如何改进我的算法来找到像twitter这样的Hot-Topics

I have created a cron job for my website which runs every 2hours and it counts the words in the feeds, and then displays the 10 highest count words as the hot topics.

Some thing what twitter does on there homepage, to show the most popular topics that are being discussed.

What my cron job does right now is it counts the words except for the words that i have mentioned, words like:

array('of', 'a', 'an', 'also', 'besides', 'equally', 'further', 'furthermore', 'in', 'addition', 'moreover', 'too',
                        'after', 'before', 'when', 'while', 'as', 'by', 'the', 'that', 'since', 'until', 'soon', 'once', 'so', 'whenever', 'every', 'first', 'last',
                        'because', 'even', 'though', 'although', 'whereas', 'while', 'if', 'unless', 'only', 'whether', 'or', 'not', 'even',
                        'also', 'besides', 'equally', 'further', 'furthermore', 'addition', 'moreover', 'next', 'too',
                        'likewise', 'moreover', 'however', 'contrary', 'other', 'hand', 'contrast', 'nevertheless', 'brief', 'summary', 'short',
                        'for', 'example', 'for instance', 'fact', 'finally', 'in brief', 'in conclusion', 'in other words', 'in short', 'in summary', 'therefore',
                        'accordingly', 'as a result', 'consequently', 'for this reason', 'afterward', 'in the meantime', 'later', 'meanwhile', 'second', 'earlier', 'finally', 'soon', 'still', 'then', 'third');       //words that are negligible

But this does not completely solves the issue of eliminating all the non-required words. And give only the words that are useful.

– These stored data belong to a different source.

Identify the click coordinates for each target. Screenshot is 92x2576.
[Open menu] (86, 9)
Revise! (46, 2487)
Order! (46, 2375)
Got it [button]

Can someone please guide me on this, and tell me how can i improve my algorithm.

Regards Zeeshan

Here's how we implemented this for the DjangoDose live feed during DjangoCon (note: this is a hackjob, we wrote it in 1 afternoon with no testing, and be yelling Bifurcation occsaionally, as best I can tell bifurcation has nothing to do with anything). All that being said, it more or less worked for us (meaning in the evenings beer was tracked appropriately).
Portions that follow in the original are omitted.